Trecho do documento »
▼▼▼

Villeneuve certamente foi mais feliz que qualquer um dos diretores dos “remakes” citados acima. Isso não apenas atesta a sua qualidade como um dos realizadores mais talentosos surgidos nos últimos anos, quanto sua coragem de criar algo novo sem precisar depender do que já foi feito e ao mesmo tempo sem magoar o sentimento dos fãs do original. Esse talvez seja o principal mérito de Blade Runner 2049: saber ser autêntico preservando suas raízes.
Em Ela, de Spike Jonze, o protagonista eleva a questão do relacionamento a distância para um namoro com um sistema operacional. Joi (Ana de Armas) é uma versão materializada de Sam (Scarlett Johansson) e uma criação digital feita com o intuito de agradar aos desejos afetivos/sexuais de seus clientes. Mas o que vale ser debatido aqui é o quanto os replicantes, como K/Joe (Ryan Gosling) são tratados como verdadeiras escórias da sociedade. X-Men, de Bryan Singer, já havia trabalhado de maneira quase perfeita a questão de preconceito e dificuldade das pessoas aceitarem aqueles que são diferentes. Blade Runner 2049 escancara isso e mostra como o próprio K se enxerga como uma vida que não merece ser feliz ou viver relacionamentos “reais”. Gosling manda bem demais e sua última cena faz lembrar do discurso de Roy na chuva nos momentos finais do original. A diferença é que agora estamos no meio de uma tempestade de neve.

▲▲▲

Tarefa a cumprir »
Retome a crítica sobre Blade Runner 2049 e continue a escrevê-la a partir da última frase.

Registros »
▼▼▼

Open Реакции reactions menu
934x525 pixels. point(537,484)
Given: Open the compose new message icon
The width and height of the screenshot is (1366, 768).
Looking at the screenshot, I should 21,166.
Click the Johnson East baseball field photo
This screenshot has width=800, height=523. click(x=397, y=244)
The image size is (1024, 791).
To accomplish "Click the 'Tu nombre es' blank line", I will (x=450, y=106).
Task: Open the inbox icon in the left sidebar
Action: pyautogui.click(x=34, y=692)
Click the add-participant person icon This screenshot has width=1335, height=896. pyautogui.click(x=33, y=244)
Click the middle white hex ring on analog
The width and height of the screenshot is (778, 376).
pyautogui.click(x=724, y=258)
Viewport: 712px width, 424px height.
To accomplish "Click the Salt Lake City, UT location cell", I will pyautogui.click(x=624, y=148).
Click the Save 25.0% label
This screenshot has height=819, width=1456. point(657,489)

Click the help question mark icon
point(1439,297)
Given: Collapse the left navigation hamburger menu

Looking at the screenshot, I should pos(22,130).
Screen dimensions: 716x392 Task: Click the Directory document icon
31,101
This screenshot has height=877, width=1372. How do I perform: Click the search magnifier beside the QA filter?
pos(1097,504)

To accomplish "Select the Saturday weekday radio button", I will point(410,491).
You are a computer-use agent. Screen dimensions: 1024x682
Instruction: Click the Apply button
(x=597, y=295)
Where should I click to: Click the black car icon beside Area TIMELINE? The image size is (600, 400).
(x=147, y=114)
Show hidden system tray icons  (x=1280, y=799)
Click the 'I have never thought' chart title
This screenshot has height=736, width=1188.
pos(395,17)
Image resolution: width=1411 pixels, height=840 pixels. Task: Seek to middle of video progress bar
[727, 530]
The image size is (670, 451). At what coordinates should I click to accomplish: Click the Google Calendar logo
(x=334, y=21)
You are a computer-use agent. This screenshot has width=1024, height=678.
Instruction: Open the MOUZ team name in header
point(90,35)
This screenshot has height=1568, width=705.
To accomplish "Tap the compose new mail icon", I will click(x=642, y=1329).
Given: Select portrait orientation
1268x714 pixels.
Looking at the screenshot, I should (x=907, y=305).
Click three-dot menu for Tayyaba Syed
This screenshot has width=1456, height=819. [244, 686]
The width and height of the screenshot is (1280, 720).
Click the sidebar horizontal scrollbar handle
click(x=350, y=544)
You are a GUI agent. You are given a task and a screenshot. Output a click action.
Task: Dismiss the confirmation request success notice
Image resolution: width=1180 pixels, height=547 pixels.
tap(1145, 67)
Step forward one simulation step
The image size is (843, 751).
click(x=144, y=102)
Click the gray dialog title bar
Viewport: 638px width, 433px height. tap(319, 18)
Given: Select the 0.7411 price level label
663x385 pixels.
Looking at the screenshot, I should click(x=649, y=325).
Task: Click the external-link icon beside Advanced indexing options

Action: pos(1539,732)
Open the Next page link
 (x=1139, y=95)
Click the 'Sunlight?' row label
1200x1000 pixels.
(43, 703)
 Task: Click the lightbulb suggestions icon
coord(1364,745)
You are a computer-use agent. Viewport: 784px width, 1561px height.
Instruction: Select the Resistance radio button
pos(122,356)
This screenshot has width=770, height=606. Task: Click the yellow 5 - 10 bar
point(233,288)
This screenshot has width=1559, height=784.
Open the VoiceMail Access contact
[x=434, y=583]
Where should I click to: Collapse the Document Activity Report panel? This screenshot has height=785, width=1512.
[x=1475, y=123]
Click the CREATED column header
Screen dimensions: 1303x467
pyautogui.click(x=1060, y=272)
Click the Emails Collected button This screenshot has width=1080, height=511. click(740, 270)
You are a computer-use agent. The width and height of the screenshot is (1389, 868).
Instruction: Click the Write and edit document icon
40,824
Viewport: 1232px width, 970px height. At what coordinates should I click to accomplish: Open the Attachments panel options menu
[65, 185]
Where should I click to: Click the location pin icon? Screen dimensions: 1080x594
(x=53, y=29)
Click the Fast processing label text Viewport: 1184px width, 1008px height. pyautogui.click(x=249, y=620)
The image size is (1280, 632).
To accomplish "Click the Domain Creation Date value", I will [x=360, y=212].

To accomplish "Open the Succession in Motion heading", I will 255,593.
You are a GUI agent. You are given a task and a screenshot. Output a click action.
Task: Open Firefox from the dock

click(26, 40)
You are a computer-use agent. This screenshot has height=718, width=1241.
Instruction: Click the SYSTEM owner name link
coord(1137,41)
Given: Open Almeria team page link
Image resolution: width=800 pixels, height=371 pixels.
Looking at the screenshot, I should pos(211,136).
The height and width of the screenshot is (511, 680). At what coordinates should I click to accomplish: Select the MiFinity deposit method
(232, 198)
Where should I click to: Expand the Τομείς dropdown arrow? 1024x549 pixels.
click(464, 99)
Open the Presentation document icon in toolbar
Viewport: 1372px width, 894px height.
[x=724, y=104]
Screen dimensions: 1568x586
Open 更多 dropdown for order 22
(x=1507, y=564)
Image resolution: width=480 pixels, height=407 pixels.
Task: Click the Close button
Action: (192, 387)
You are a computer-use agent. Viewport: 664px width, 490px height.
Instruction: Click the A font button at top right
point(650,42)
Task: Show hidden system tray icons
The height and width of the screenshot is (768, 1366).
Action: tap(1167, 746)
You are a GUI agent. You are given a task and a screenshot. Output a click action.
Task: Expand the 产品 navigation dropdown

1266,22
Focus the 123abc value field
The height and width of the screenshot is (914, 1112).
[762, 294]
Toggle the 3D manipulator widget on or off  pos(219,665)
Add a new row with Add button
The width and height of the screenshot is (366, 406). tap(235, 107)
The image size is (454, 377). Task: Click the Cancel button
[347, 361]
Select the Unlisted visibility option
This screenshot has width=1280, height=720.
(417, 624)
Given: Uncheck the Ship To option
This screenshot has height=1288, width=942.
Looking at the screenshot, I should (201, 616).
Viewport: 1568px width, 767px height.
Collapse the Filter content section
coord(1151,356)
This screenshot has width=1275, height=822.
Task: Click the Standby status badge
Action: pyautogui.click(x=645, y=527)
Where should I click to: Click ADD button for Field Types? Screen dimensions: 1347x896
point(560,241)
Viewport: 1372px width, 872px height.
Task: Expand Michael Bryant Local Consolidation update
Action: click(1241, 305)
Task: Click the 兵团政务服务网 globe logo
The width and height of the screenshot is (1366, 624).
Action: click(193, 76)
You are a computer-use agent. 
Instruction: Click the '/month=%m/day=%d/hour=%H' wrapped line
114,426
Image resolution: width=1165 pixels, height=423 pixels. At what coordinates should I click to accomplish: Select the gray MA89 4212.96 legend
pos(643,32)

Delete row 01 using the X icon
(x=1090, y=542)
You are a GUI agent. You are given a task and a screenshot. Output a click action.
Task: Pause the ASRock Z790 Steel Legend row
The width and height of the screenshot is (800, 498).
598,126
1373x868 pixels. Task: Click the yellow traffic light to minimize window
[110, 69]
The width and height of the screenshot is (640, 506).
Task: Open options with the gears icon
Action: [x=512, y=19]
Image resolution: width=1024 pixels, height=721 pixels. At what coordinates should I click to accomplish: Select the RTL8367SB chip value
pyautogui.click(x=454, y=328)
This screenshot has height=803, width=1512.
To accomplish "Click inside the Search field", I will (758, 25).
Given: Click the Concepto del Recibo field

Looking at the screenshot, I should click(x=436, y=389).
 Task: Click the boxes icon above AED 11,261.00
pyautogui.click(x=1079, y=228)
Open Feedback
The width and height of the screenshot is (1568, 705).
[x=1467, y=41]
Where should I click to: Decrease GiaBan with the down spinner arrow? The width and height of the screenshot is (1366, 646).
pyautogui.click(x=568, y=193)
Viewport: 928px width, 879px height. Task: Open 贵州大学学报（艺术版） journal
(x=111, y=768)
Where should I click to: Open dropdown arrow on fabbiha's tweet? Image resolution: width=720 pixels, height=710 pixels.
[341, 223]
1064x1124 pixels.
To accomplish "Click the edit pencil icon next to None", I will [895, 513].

▲▲▲

Resposta final »
O que posso falar da volta de Deckard (Harrison Ford), um dos personagens mais marcantes da história do cinema? Presente desde o minuto inicial – vivendo nas sombras do nosso inconsciente a cada vez que olhamos Ryan Gosling – o eterno Indiana Jones surge repetindo uma famosa cena em que aponta a arma para Rachael no elevador. Desta vez, claro, o alvo é o coitado do K, que troca alguns socos com o velho herói ao som de “Suspicious Minds” e “Can’t Help Falling in Love”, do rei Elvis Presley. É digno de elogio que Blade Runner 2049 respeite o legado de Harrison Ford sem querer inventar moda transformando Deckard num herói ou exigindo demais da sua participação. É breve, é eficiente, é inesquecível. É o suficiente.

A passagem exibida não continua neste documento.